As far as the demographics of their members/viewers goes, Vicki says, "I would take a stab here and say they're mostly European, but we have many members from Japan. These are guys who were turned on by the girl next door when they played cowboys and Indians and she played dead. Or seeing the covers of the detective magazines with the model posing in a crime scene. Anything real is a turnoff."
Myriel, another NecroBabes model, points out that most of the women who pose for NecroBabes are just professional models doing a modeling job and that they are not turned on by death. "Except for Vicki and me," she adds.
Vicki's fetish for death began at an early age, when she played a dead girl in a school play. "Although I didn't know it at the time, I enjoyed being handled and moved while playing dead," she says. "After the experience, I would always enjoy opportunities to play dead. When we would play cowboys, Indians, or war, I died well. I enjoy fantasizing about being killed. This includes handling and sexual manipulation of my body."
Vicki muses, "I'm normally a very independent, controlled person. In my fantasies, I'm killed. Then I have no more control. My killer can then do what ever he (or she) wants with my body. I don't have to orchestrate, just allow them to indulge themselves."
NecroBabes recently launched NecroDudes, with the tag line "Now It's Our Turn," giving equal time to the other side of the gender gravestone.

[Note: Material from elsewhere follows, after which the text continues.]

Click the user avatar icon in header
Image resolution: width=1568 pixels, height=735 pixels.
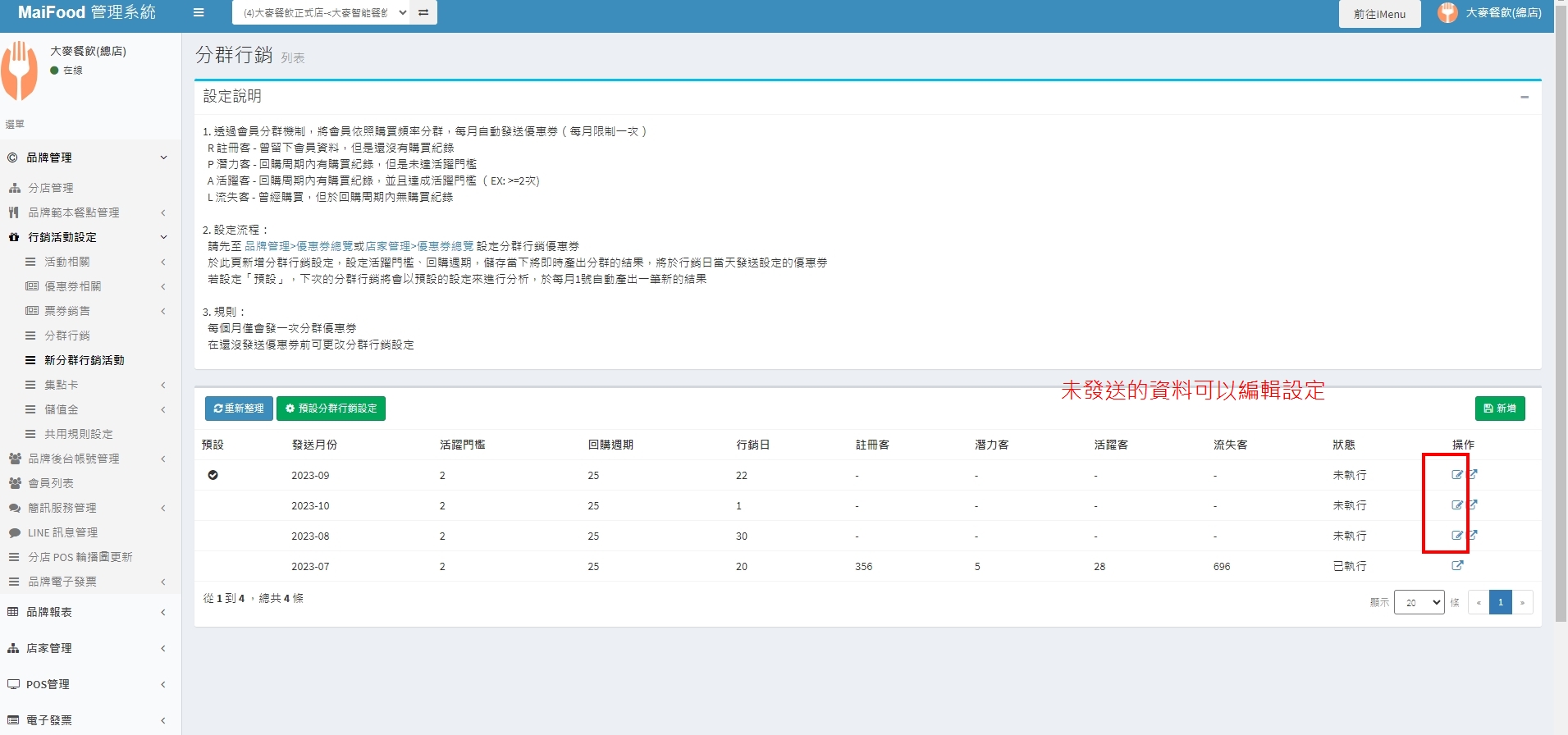point(1447,13)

Speaking just for myself, I'm flattered.
However taboo a given topic, sexual or otherwise, may be whatever horrific response it may evoke in people confronted with it its taboo nature doesn't end where it begins. We are frightened, titillated, and disgusted by necrophilia because we are frightened, titillated, and disgusted by death. And how could we not be? In many ways, death is the defining moment of our humanity. Beyond it, we are something else. Whatever your attitude toward necrophilia, death is something you are going to kiss, like it or not, sooner or later.